Assicurazioni: l’automobilista protegge tutti, tranne se stesso

I conducenti di veicoli sono le vittime più frequenti degli incidenti. Ma quasi nessuno pensa alla copertura aggiuntiva

Quando si parla di RC Auto, di solito si pensa alle vittime di qualche conducente scriteriato.
Tuttavia, anche se ha causato il sinistro, è spesso proprio l’automobilista a rimetterci.
Secondo rilevazioni ufficiali, il 69.2% dei feriti negli incidenti stradali sono proprio le persone alla guida dei veicoli.
Ma la RC Auto non li tutela.

Esiste una copertura aggiuntiva che si chiama “infortunio conducente” ma – secondo dati divulgati da Assicurazione.it – a sottoscriverla è appena il 5.8% degli automobilisti italiani.
A sottoscrivere il maggior numero di polizze per l’infortunio conducenti sono le donne (quasi 7%) e, con una percentuale quasi doppia rispetto alla media nazionale, i lombardi (10.60%), seguiti dagli automobilisti dell’ Emilia Romagna (7.49%) e da quelli piemontesi (7.01%). I meno attenti a tutelarsi in questo senso sono risultati, e di gran lunga, i campani; secondo i dati di Assicurazione.it appena l’1.44% degli automobilisti di quella regione acquista la copertura dell’Infortunio Conducente. Appena meglio va in Puglia (1.87%) e in Sicilia (2.61%).
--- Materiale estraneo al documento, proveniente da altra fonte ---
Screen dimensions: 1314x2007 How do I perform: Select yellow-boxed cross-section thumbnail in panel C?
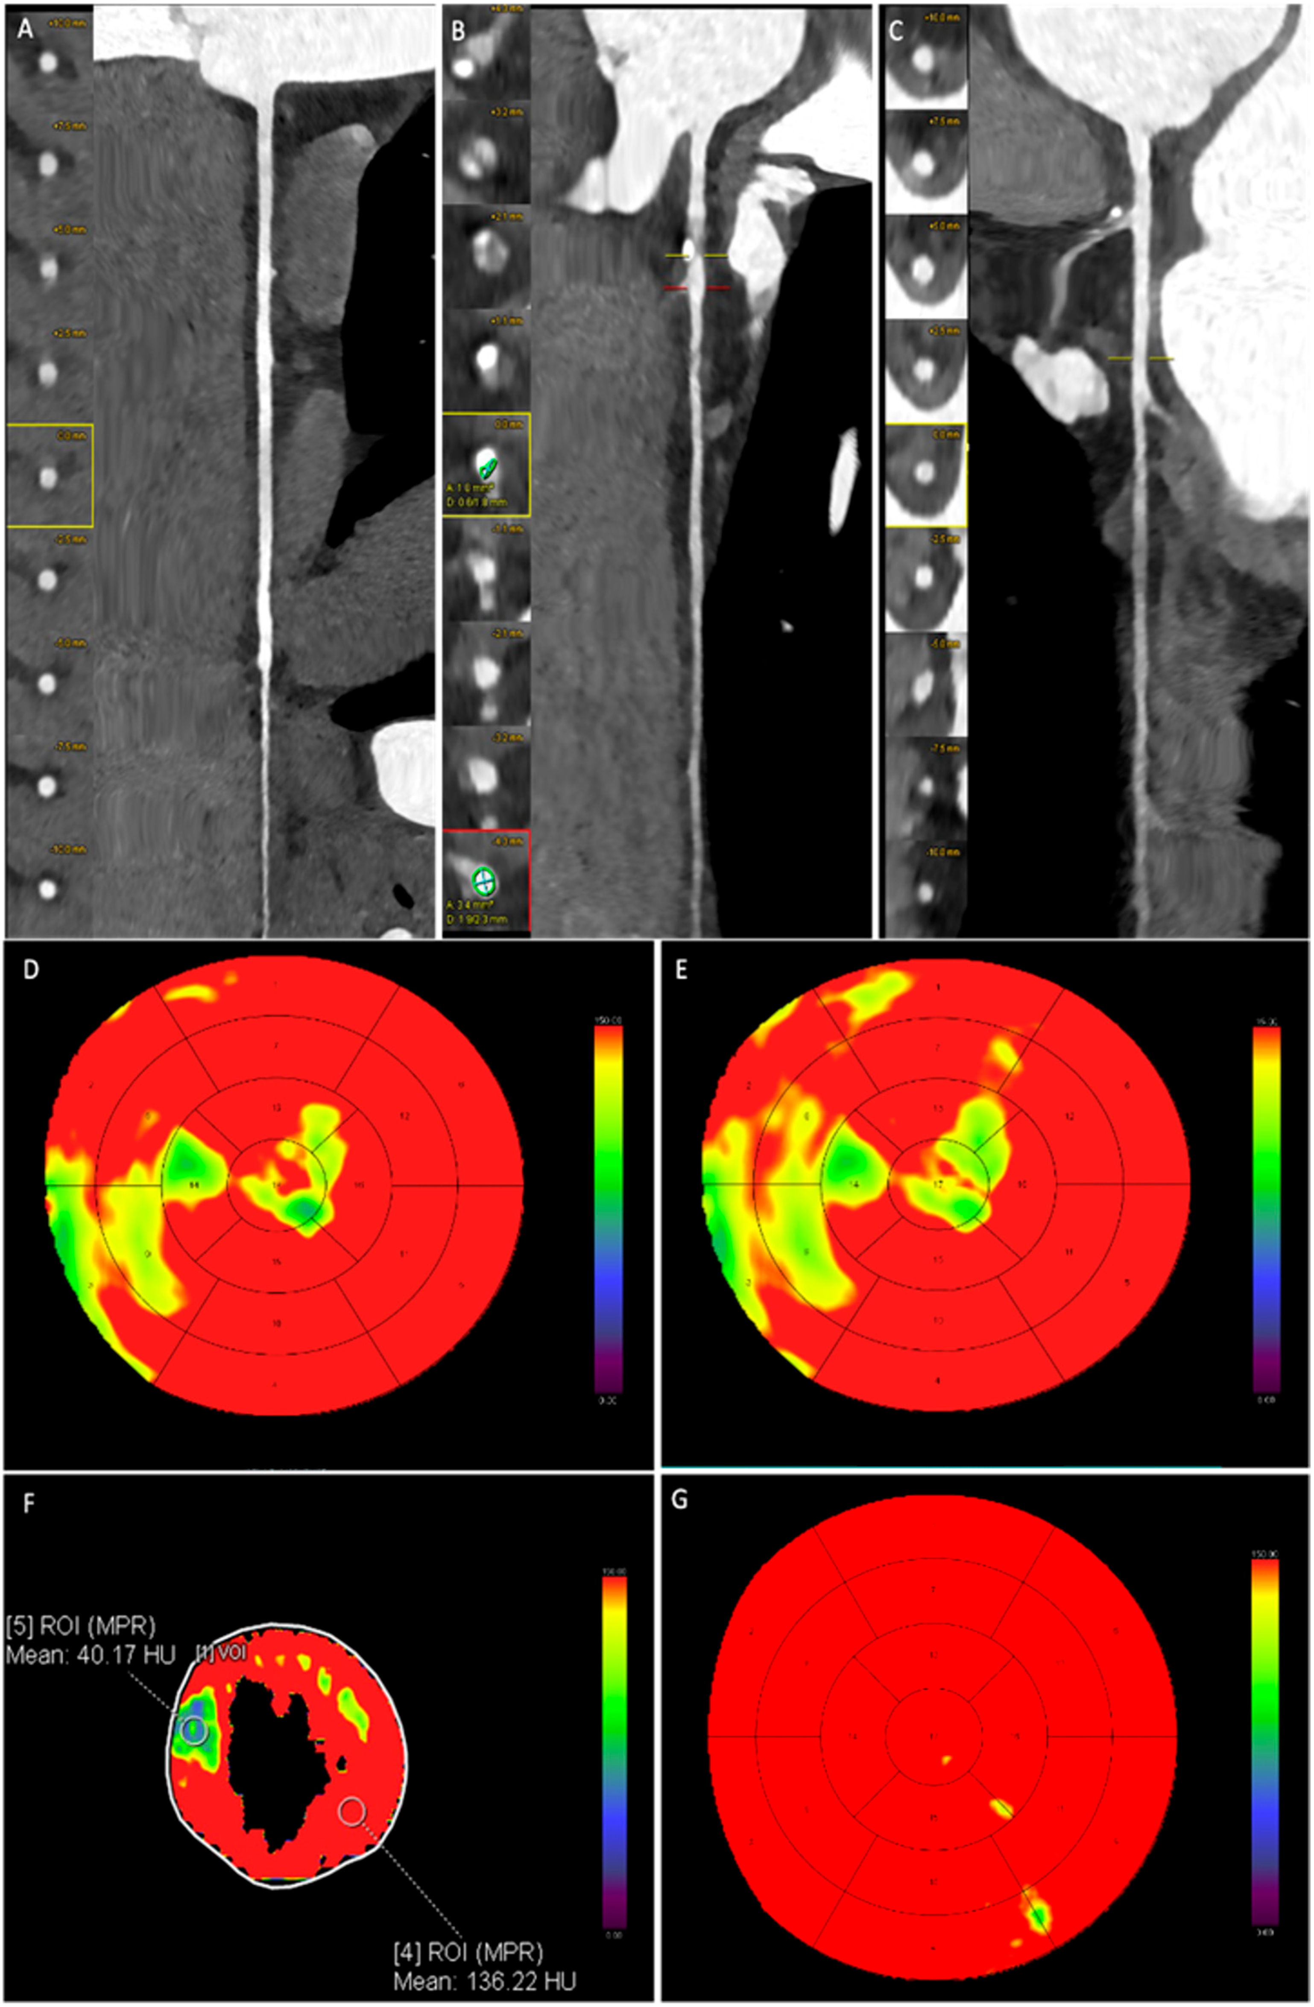tap(925, 475)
Ma quali sono le categorie professionali che tengono maggiormente a tutelarsi in caso di incidente con colpa? Al primo posto si trovano i dirigenti (7.63%), seguiti dagli insegnanti (6.99%) e dagli impiegati (6.94%).  Dovrebbero essere i più attenti alla salute, ma i medici si trovano solo al quarto posto. Ultimi gli studenti (2.85%).